Hacker Newsnew | past | comments | ask | show | jobs | submitlogin
Accelerating TensorFlow Performance on Mac (tensorflow.org)
165 points by tomduncalf on Nov 18, 2020 | hide | past | favorite | 82 comments


"On my models currently in test, it’s like using a 1080 or 1080 TI." https://twitter.com/spurpura/status/1329168059647488000

That's amazing.


Is it training or inference? Inference only is amazing enough, and I don't expect M1 to beat 1080 for training deep neural networks.


The benchmarks here are for training it says.


This is funny - it clearly points to Intel & AMD as the culprits to why we didn't have a CUDA alternative for this long. Not Nvidia as long reviled.

If Apple can work with...Google to get their framework changed for the M1, then there is absolutely no excuse for Intel/AMD. They had a decade to fix this.

They deserve their fate.


Surely this is funny: too many Apple fanboys get on the hype train.

AMD had been working with Google to get their framework changed for AMD's GPU for more than two years [1], and all their work are upstreamed. Oh, and AMD's ROCm/OpenCL support is really for general computing, i.e. CUDA alternative, unlike the ML Compute here. ML Compute is something Apple created specifically for running neural networks, nothing more, and roughly equivalent to TensorRT / Android NN if you want to compare with other platforms. And it was here because the wall of Apple's walled garden is too high that nobody other than them can effectively optimize NN inference/training on their chip.
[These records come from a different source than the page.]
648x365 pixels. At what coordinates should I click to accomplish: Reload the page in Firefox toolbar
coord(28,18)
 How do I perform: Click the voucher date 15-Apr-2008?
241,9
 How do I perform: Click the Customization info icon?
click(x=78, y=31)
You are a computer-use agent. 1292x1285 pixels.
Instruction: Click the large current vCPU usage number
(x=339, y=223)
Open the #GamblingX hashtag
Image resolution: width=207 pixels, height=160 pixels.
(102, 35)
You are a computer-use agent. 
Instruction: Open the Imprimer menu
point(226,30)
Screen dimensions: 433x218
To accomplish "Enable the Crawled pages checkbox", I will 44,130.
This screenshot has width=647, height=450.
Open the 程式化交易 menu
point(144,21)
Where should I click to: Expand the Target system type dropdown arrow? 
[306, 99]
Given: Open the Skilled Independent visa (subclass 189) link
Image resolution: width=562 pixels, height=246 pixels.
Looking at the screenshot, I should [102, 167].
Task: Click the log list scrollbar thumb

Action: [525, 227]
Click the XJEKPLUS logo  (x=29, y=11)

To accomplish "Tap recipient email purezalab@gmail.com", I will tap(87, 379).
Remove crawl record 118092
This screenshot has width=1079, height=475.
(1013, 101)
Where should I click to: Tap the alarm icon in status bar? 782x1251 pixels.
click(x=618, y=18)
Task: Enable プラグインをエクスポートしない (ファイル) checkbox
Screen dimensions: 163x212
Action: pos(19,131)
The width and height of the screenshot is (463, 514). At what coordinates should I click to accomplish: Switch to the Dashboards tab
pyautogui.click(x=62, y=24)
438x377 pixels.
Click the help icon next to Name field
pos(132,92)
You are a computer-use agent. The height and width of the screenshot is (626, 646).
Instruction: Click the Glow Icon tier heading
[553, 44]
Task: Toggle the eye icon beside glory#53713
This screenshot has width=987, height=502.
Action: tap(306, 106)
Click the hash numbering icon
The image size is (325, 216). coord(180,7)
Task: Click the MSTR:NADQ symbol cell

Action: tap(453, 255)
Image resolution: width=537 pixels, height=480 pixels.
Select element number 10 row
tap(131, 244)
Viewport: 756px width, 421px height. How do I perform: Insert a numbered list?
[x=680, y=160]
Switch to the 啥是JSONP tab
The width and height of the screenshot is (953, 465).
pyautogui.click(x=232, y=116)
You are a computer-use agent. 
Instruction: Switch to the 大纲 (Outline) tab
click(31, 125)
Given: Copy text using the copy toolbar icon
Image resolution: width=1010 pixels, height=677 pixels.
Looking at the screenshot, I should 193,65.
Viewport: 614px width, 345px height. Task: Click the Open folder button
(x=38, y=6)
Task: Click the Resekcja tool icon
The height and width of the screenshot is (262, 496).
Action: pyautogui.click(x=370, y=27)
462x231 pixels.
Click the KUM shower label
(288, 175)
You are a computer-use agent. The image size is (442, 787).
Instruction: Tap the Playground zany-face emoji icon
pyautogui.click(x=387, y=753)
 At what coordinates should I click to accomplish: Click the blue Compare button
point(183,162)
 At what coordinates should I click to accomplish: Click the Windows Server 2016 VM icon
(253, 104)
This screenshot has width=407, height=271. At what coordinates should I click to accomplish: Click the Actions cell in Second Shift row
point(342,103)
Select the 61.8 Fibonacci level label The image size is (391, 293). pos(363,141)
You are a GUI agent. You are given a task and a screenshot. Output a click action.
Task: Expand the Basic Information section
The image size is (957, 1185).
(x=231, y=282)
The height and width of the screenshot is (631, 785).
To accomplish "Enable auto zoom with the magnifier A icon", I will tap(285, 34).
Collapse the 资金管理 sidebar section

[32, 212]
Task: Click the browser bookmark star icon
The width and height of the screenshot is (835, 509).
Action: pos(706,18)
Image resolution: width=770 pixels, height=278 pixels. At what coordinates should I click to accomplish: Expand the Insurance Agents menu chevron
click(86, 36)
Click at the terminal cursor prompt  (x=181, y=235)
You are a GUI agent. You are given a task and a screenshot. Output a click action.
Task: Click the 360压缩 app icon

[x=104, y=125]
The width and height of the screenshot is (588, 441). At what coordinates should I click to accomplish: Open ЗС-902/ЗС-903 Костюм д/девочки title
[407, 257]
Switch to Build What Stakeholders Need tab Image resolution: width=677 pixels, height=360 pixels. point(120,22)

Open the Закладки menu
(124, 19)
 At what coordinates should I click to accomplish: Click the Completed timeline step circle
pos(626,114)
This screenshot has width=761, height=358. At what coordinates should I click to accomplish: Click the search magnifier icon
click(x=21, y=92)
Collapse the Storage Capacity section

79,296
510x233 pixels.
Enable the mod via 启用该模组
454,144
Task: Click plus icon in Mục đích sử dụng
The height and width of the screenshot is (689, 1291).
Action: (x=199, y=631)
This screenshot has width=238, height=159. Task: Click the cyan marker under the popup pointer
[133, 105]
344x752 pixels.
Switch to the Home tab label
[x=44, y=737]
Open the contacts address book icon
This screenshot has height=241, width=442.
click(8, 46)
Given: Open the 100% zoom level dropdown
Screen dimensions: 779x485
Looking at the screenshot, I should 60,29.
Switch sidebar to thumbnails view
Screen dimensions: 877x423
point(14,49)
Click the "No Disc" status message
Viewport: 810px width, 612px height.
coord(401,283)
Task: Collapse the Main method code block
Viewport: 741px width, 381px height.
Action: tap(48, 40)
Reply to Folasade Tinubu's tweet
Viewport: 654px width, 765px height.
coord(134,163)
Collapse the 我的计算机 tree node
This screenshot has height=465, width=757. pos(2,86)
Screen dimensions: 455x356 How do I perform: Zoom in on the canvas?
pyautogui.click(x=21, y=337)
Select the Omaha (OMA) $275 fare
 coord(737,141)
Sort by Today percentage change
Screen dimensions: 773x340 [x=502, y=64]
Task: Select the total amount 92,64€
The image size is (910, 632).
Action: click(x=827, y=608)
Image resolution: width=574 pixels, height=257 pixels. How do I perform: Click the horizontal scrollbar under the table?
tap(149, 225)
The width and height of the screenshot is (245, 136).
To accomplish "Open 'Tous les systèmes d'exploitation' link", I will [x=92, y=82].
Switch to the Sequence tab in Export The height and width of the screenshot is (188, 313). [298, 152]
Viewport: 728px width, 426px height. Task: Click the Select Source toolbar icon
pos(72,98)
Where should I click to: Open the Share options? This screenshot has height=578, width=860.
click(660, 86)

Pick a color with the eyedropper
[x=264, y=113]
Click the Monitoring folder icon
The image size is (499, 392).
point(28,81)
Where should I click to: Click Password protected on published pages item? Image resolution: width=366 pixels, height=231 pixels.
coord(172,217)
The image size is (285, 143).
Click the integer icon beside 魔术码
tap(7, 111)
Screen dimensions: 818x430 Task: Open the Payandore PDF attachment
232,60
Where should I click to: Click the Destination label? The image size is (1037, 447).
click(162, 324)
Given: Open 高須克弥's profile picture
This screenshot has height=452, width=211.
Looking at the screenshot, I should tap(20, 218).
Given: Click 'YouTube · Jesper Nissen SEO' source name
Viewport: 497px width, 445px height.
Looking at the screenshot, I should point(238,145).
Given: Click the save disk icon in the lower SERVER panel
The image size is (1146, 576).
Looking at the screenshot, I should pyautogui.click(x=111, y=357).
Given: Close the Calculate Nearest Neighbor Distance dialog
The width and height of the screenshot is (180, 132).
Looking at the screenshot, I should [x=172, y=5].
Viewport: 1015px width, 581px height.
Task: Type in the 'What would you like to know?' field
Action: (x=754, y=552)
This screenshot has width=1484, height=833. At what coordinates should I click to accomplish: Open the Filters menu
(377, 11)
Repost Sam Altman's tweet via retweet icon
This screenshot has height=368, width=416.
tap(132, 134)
[1] https://pypi.org/project/tensorflow-rocm/#history


How it can be a CUDA alternative when their driver support is still a joke and not available in all OSes?


FYI - i have never used a macbook in my life. I only use XPS with Fedora. So this frustration is personal.

I have been party to get AMD/Intel's CUDA alternative out the door on some of the ML libraries - which one is it now ? OpenCL...SYCL ...ROCm...PlaidML ? I cant remember.

All this time I was pissed at nvidia - surely they were playing subversive politics to kill all of this. With so many initiatives, surely AMD/Intel had their heart in the right place.

Apple and Google are cutthroat rivals. And they worked together for a just-released chip to get fully working acceleration support.

Here's where it gets sadder for me - Tensorflow has included a GPU accelerated version of Numpy ( https://twitter.com/fchollet/status/1292893864986984448?lang...) . Numpy itself is only accelerated using BLAS/LAPACK which cant leverage GPU all that well.

https://www.tensorflow.org/api_docs/python/tf/experimental/n...

At this point, it is basically a sealed deal - if you're even remotely dabbling in data science, you better be working on a Mac.

Which makes me hate my XPS all the more :(


Tensorflow is accelerated just fine on AMD thanks to ROCm - everything you're praising Apple for doing, AMD has done for their hardware. You're disparaging AMD for not doing something they have actually done. There was even a tensorflow blog article announcing upstreaming AMD support, in 2018[0]

> At this point, it is basically a sealed deal - if you're even remotely dabbling in data science, you better be working on a Mac.

This is hilarious. You might have missed that the benchmark was missing Nvidia (or even AMD) graphics cards; I can't think of a lower bar for comparing ML performance than against Intel GPUs - perhaps Intel CPUs? While Apple has brilliant engineering, the M1 cannot possibly outperform the obscene number of transistors Nvidia & AMD throw at the task, even in older, mid-range cards. Not to mention power dissipation.

If you're dabbling, you're better off with Google's Colab[1] which has (free) hardware acceleration which is roughly on par with my 3-year-old RX580 for my Tensorflow projects. Colab will work on anything that can run a browser.

0. https://blog.tensorflow.org/2018/08/amd-rocm-gpu-support-for...

1. https://colab.research.google.com/


> You might have missed that the benchmark was missing Nvidia (or even AMD) graphics cards;

The post does include a benchmark for an AMD GPU (Radeon Pro Vega II Duo) on the Mac Pro. Comparing the Mac Pro GPU vs. MBP M1 results, the GPU clearly wins, although in some cases the margin isn't as large as you might expect.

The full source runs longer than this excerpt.